Solução negociada no Supremo prevê retorno dos inquéritos do Caso Master às justiças federais de Brasília e de São Paulo, decisão do relator, Dias Toffoli, deve ocorrer depois do Carnaval
O relator do processo, o ministro Dias Toffoli, deve decidir sobre a devolução dos inquéritos do Caso Master à primeira instância após o Carnaval, em uma solução que tem sido negociada no Supremo Tribunal Federal.
A ideia, segundo interlocutores no STF, é afastar da Corte o desgaste associado às investigações das fraudes financeiras bilionárias, e permitir que os procedimentos sigam nas varas federais onde corriam em separado.

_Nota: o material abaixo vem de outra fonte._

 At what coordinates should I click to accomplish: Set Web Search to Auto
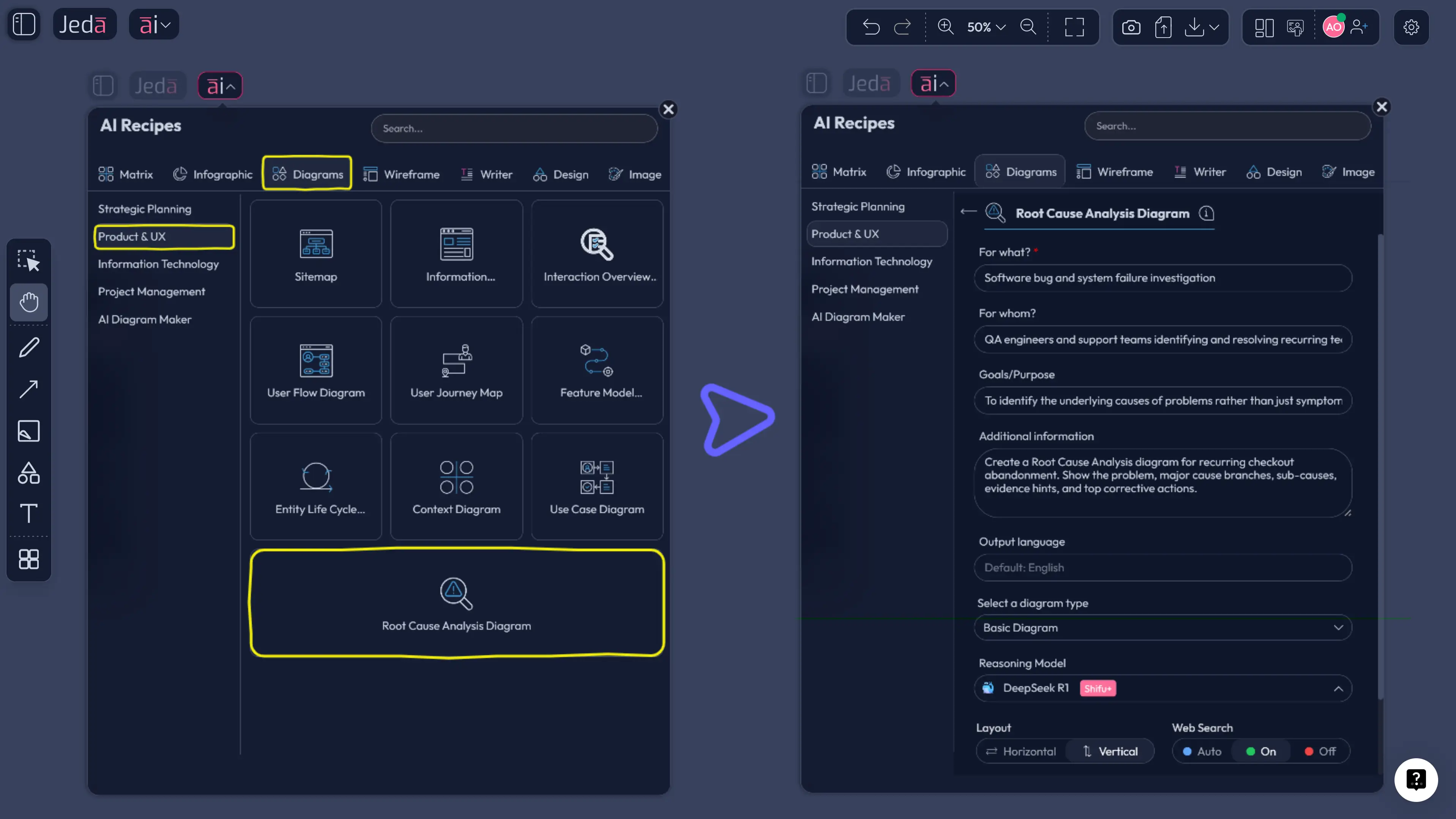(1202, 751)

A movimentação ocorre em meio a críticas à atuação do relator, por decisões consideradas, até por colegas, “atípicas”, e a notícias sobre compra de participação em resort por fundos ligados ao Master envolvendo irmãos do ministro, temas que ampliaram a pressão institucional.

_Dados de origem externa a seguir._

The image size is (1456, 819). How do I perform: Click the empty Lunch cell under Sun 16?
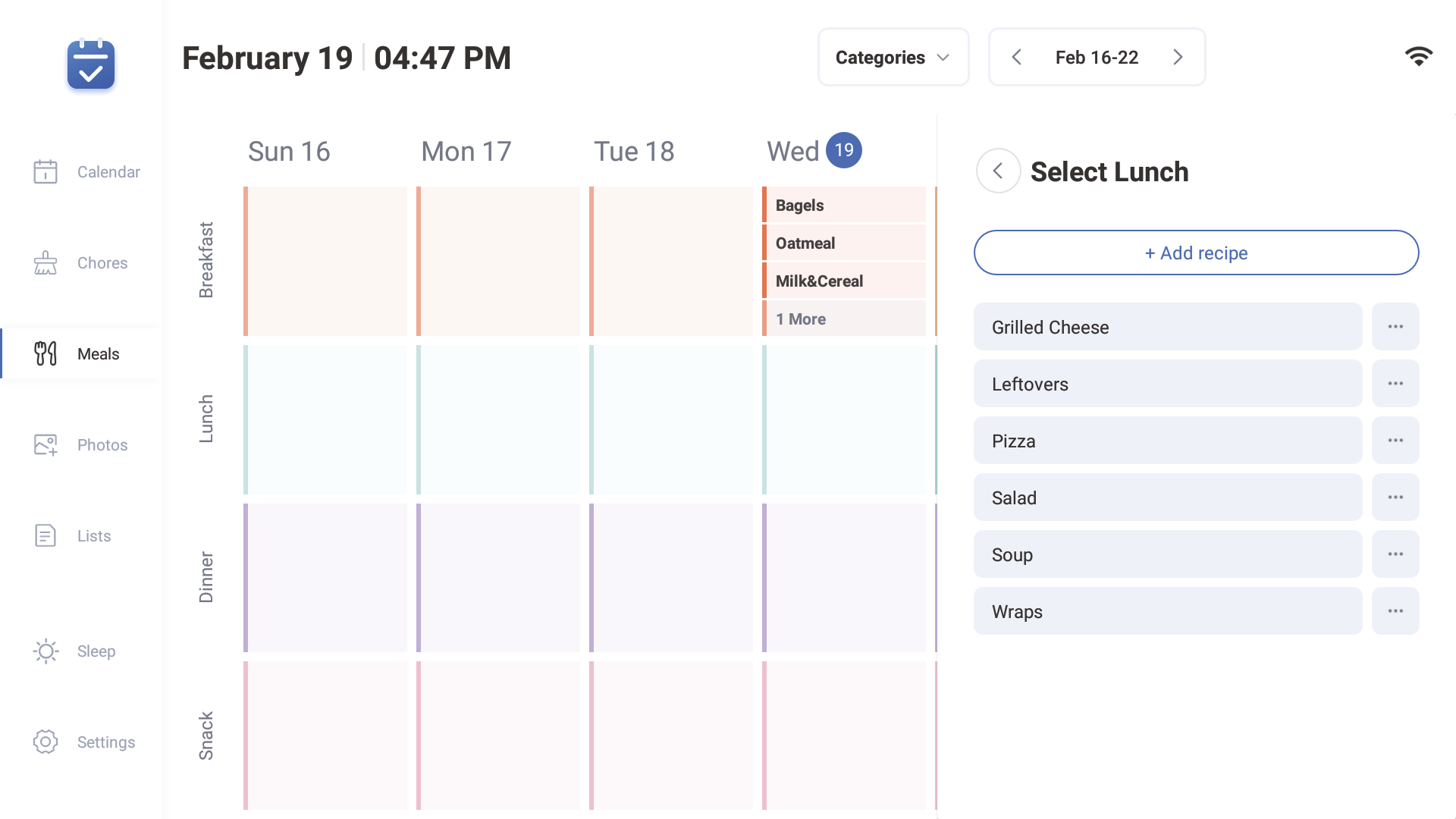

conforme informação divulgada pelo g1
Por que os inquéritos chegaram ao STF e por que podem voltar
Os dois inquéritos subiram para o STF após a Polícia Federal apreender documento durante a operação Compliance Zero que citava o deputado federal João Carlos Bacelar (PL-BA). Como deputados federais têm foro, as defesas pediram a remessa ao Supremo.
Desde então, não surgiram documentos ou provas que envolvam Bacelar, que sequer é investigado no caso. Com a conclusão das apurações da PF e a provável inexistência de novos fatos envolvendo o deputado, interlocutores afirmam que não haveria motivo técnico para manter os inquéritos no STF.
Críticas às decisões de Toffoli e revelações que aumentaram o desgaste
Medidas tomadas por Dias Toffoli no caso foram apontadas como incomuns, e geraram críticas nos meios político e jurídico. Entre as medidas mais controversas, esteve a restrição do acesso da Polícia Federal a celulares apreendidos nas operações, e a ordem para acareação entre técnicos do Banco Central e executivos do banco controlado por Vorcaro.
Também foram divulgadas reportagens sobre fundos ligados ao Master terem comprado participação de irmãos do ministro em um resort em Ribeirão Claro, no Paraná, informação que foi confirmada por veículos de imprensa e ampliou a repercussão política do episódio.
Além disso, imagens e relatos sobre uma viagem de Toffoli em avião particular acompanhado por advogado do Banco Master foram amplamente citados nas reportagens, o que contribuiu para a pressão por atos mais claros no processo.
Articulações no STF e próximos passos
O presidente do STF, Edson Fachin, voltou antecipadamente de férias para manter conversas com ministros, entre eles Toffoli, e com ex-integrantes da Corte. Fachin, segundo pessoas próximas, disse que, em uma democracia, não caberia ao presidente retirar de um ministro uma relatoria.
Na avaliação de ministros e auxiliares, a devolução dos inquéritos para as justiças federais de Brasília e de São Paulo pode ser a solução menos desgastante institucionalmente, permitindo que a apuração avance sem a exposição do Supremo.
Impacto político e expectativas
Se efetivada, a remessa à primeira instância deve reduzir o foco sobre o STF e deslocar o centro das apurações para as varas federais competentes, com possível retomada de diligências pela Polícia Federal e pelo Ministério Público Federal.
Resta aguardar a decisão de Toffoli após o Carnaval, e observar se a medida será suficiente para acalmar as tensões políticas e jurídicas que cercam o Caso Master e as repercussões sobre o Supremo.